First take care of yourself and other people in the accident. Find our if any parties are injured and if they require emergency assistance. If they do call 911 immediately.

2. Exchange Information

Exchange insurance information with the other drivers and don’t forget to get their names, addresses, phone numbers and emails. Also take a minute to jot down the other vehicles make, model and license plate.

3. File a Report

Contact local law enforcement and let me know about the accident. You will want to file a report and try to obtain a copy of the report and/or at least the officer for the report number.

4. Take Photos

If you have your mobile phone and it has a camera snap some pics of the accident scene. In particular the vehicle involved, the damage done and licence plates of the vehicles.

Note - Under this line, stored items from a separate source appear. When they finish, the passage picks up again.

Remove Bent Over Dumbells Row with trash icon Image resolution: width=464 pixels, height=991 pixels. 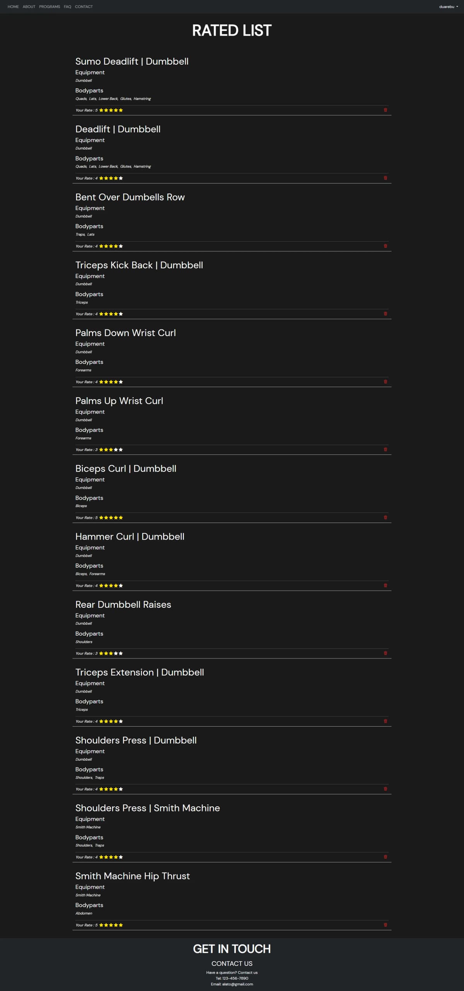click(385, 246)
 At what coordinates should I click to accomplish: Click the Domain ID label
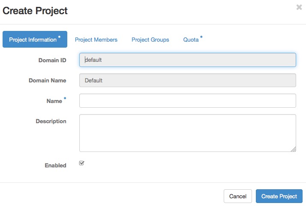52,60
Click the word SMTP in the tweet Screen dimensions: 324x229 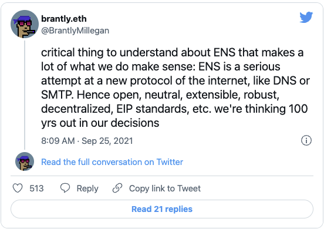click(x=56, y=95)
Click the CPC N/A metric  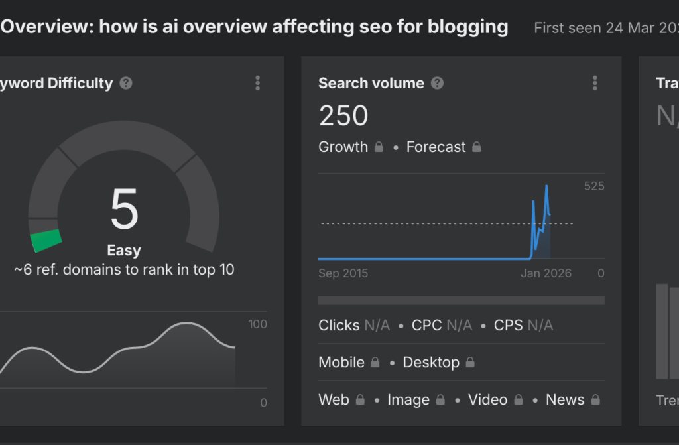442,325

5. Contact your Insurer or Lawyer

If you were injured (even if it seems like a minor injury) contact a personal injury lawyer and/or your insurance company.

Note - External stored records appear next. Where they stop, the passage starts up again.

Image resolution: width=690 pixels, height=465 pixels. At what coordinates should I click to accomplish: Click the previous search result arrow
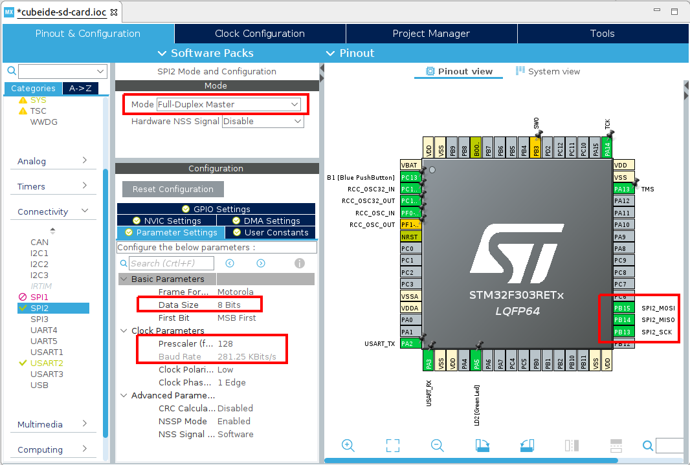pyautogui.click(x=230, y=263)

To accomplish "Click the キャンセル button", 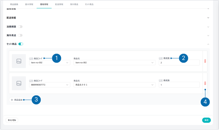I will pos(12,120).
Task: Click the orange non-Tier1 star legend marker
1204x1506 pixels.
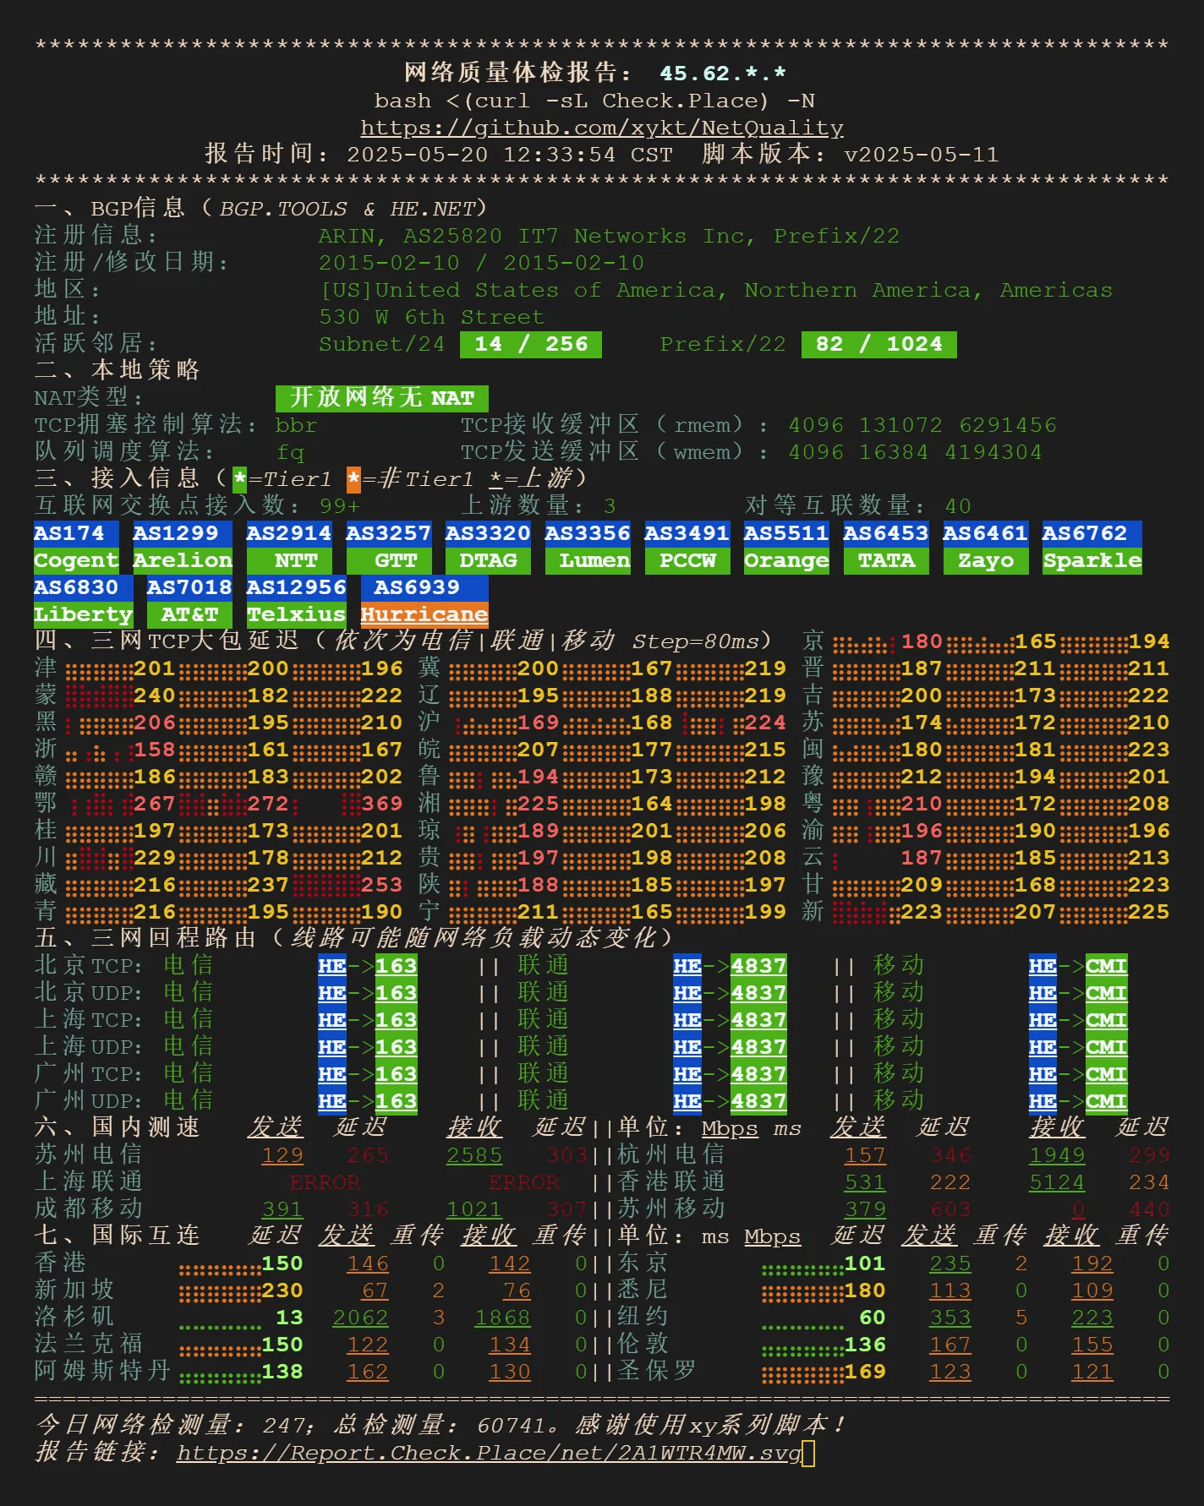Action: point(353,479)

Large Truck Accident Injury Claims vs. Car Accident Injury Claims – What’s the Difference?

Truck accidents and car accidents are both common occurrences on U.S. roads and highways, and often result in injuries and property damage.

However, the factors like more complex regulations and different insurance requirements, large truck crash injury claims can differ greatly from regular car accident injury claims in several key respects.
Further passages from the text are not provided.